Describe the bug

Redis [BUG]Sentinel command 'get-master-addr-by-name' and 'master' return inconsistent

As the picture shows When I use the SENTINEL get-master-addr-by-name command to query the master address, the return is inconsistent with the SENTINEL master

To reproduce

Kill the redis master instance, trigger failover. Issue happens when repeated multiple times

Expected behavior

The return of the two commands should be consistent

Additional information

The sentinel node with this problem entered and exited the tilt mode, I don't know if it is related Redis [BUG]Sentinel command 'get-master-addr-by-name' and 'master' return inconsistent

Comment From: hwware

Hi, I try to reproduce your issues on 4 different machines, one for master, 2 for replicas and 1 for sentinels. And I could not reproduce your issue.

Could you please provide your full info logs, so we could see which OS and which version of Redis when you have this issue. Another question is could you tell us how frequent this problem happens?

Thanks a lot

Comment From: imguang

Sorry for the late reply.

Here is the full log of the node in question: 172.28.204.53-redis.log

And os information: Linux rgibns3 3.10.0-957.el7.x86_64 #1 SMP Thu Nov 8 23:39:32 UTC 2018 x86_64 x86_64 x86_64 GNU/Linux

How frequent this problem happens? - the last time I switched about 5 times, it hit the problem

I just found that the time of this node is about 40s behind other nodes, I will adjust the time and repeat the test, then sync the test results here

Comment From: imguang

After synchronizing the time and testing again, there is no problem with triggering 100 failovers.

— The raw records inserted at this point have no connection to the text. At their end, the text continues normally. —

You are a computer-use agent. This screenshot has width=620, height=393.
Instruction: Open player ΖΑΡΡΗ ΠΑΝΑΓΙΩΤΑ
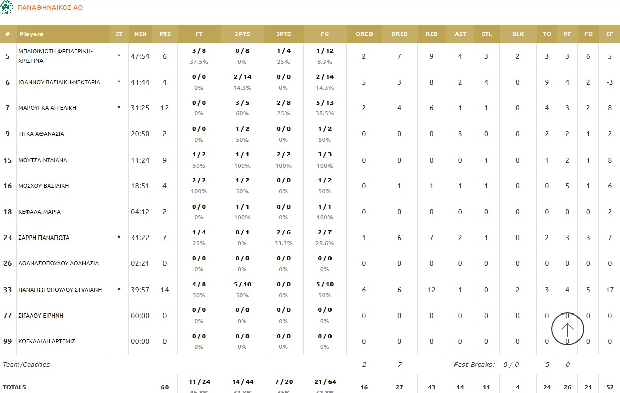tap(44, 238)
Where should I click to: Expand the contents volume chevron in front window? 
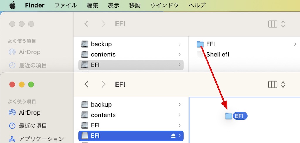[180, 115]
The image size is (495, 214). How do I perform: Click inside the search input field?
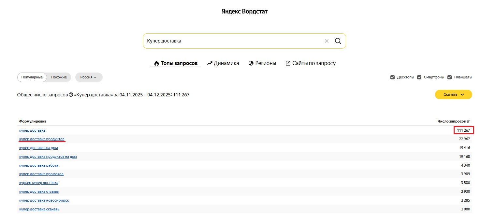228,41
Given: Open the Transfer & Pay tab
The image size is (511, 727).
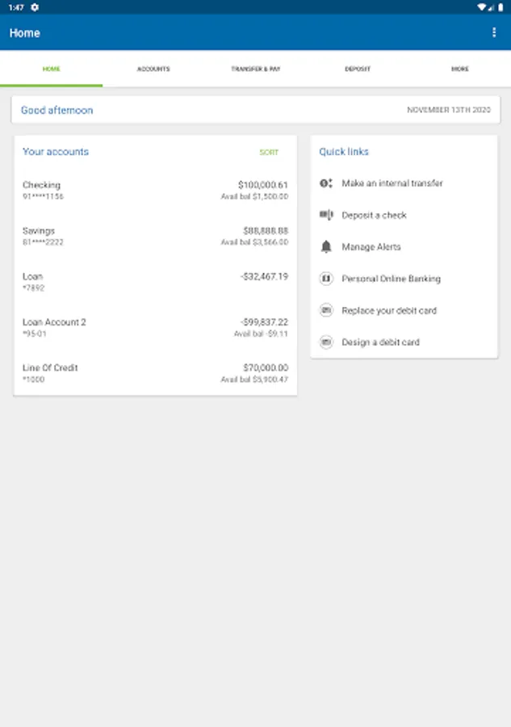Looking at the screenshot, I should click(x=256, y=69).
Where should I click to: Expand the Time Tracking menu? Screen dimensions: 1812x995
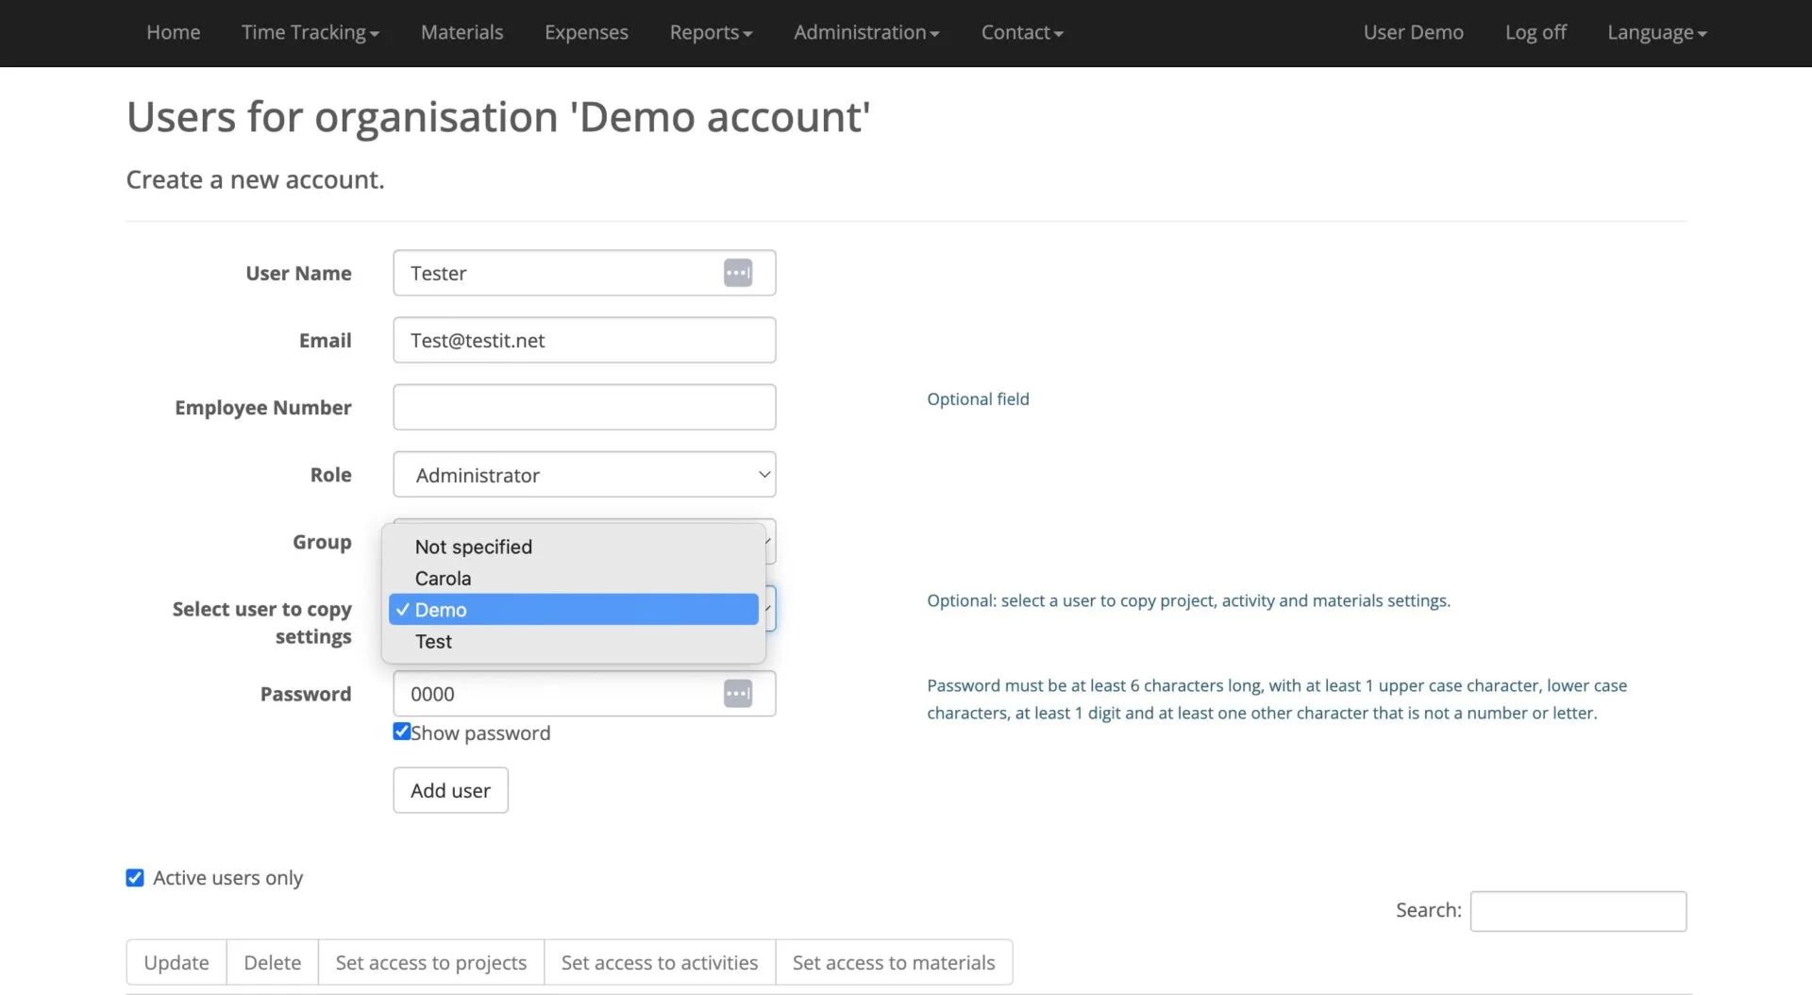point(310,33)
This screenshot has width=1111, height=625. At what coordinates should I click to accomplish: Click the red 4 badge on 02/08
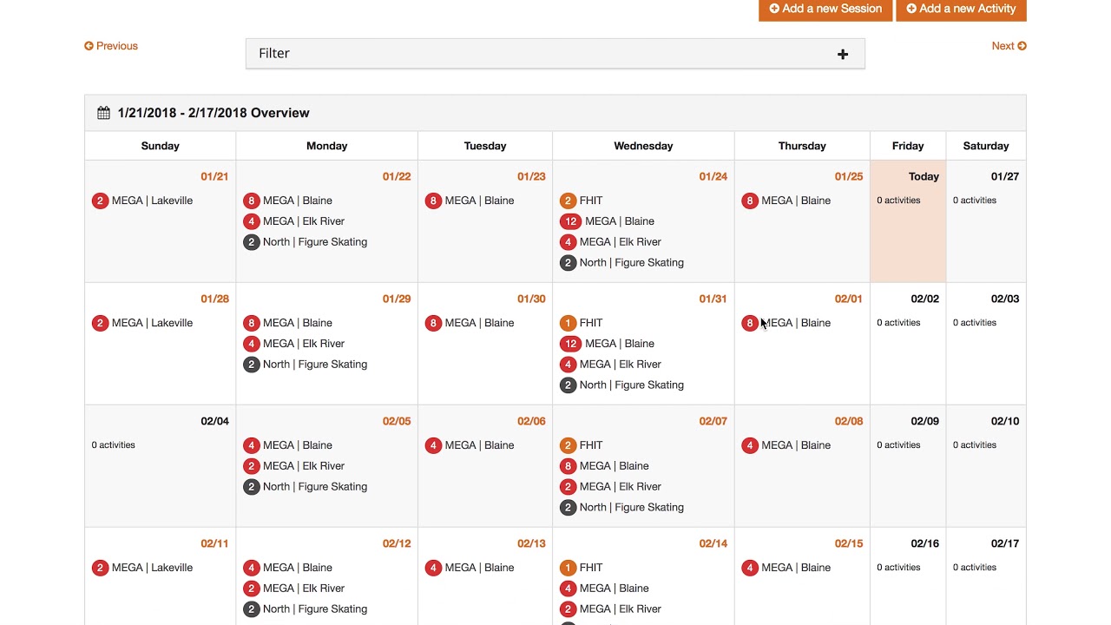[750, 445]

Therefore, it can be basically determined that the problem is caused by inconsistency of cluster time.

I will close this issue, thanks a lot

Comment From: imguang

But in this case, the two commands should return the same too, right?

Comment From: hwware

But in this case, the two commands should return the same too, right?

Yes, from code level, it should return the same value.

Comment From: hwware

After synchronizing the time and testing again, there is no problem with triggering 100 failovers.

Therefore, it can be basically determined that the problem is caused by inconsistency of cluster time.

I will close this issue, thanks a lot

Great